WHAT YOU NEED TO DO => Among the lines of data below, reproduce only those from the one with "Task: Launch Photoshop from the taskbar" through the one with "Task: Click the refresh icon labeled 刷新", exactly as they stand, both ends included.
PROVIDED ENTRIES: Begin
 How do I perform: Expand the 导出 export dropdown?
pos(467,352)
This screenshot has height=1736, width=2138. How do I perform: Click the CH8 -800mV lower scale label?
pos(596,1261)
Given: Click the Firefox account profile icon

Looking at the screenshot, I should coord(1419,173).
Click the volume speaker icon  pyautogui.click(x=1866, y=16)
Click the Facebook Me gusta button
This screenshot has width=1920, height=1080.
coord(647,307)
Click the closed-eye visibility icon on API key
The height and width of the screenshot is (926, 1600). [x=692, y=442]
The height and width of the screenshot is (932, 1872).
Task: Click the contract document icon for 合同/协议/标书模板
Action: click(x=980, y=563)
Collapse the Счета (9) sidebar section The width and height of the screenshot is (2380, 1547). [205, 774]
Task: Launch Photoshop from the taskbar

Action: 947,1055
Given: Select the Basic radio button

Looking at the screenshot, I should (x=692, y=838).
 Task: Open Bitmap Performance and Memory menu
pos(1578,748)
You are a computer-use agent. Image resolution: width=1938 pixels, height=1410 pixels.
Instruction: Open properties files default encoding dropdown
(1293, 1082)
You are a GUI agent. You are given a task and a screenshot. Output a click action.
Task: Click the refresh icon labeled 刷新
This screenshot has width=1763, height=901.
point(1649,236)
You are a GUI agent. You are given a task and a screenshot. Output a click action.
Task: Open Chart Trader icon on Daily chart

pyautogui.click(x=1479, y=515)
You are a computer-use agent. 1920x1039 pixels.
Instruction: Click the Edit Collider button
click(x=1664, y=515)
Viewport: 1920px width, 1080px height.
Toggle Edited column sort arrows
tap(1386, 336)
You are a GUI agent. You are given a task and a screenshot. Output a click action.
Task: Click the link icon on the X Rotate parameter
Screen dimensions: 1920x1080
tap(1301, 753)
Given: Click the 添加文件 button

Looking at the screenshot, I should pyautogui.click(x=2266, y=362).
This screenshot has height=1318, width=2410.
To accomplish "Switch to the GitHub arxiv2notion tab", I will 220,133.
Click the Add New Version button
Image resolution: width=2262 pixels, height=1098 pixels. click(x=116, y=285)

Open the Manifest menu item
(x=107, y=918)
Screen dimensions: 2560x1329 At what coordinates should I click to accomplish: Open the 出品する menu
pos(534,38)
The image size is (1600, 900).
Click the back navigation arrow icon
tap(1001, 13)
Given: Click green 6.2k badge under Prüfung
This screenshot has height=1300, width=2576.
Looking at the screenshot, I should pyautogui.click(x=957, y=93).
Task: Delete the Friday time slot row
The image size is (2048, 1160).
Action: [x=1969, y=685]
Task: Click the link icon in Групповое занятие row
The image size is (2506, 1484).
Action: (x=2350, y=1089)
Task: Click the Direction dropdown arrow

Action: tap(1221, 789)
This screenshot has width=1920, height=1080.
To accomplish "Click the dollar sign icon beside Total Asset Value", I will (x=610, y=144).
PROVIDED ENTRIES: End
ANSWER TO THE EXERCISE =>
Task: Launch Photoshop from the taskbar

Action: 947,1055
Given: Select the Basic radio button

Looking at the screenshot, I should (x=692, y=838).
 Task: Open Bitmap Performance and Memory menu
pos(1578,748)
You are a computer-use agent. Image resolution: width=1938 pixels, height=1410 pixels.
Instruction: Open properties files default encoding dropdown
(1293, 1082)
You are a GUI agent. You are given a task and a screenshot. Output a click action.
Task: Click the refresh icon labeled 刷新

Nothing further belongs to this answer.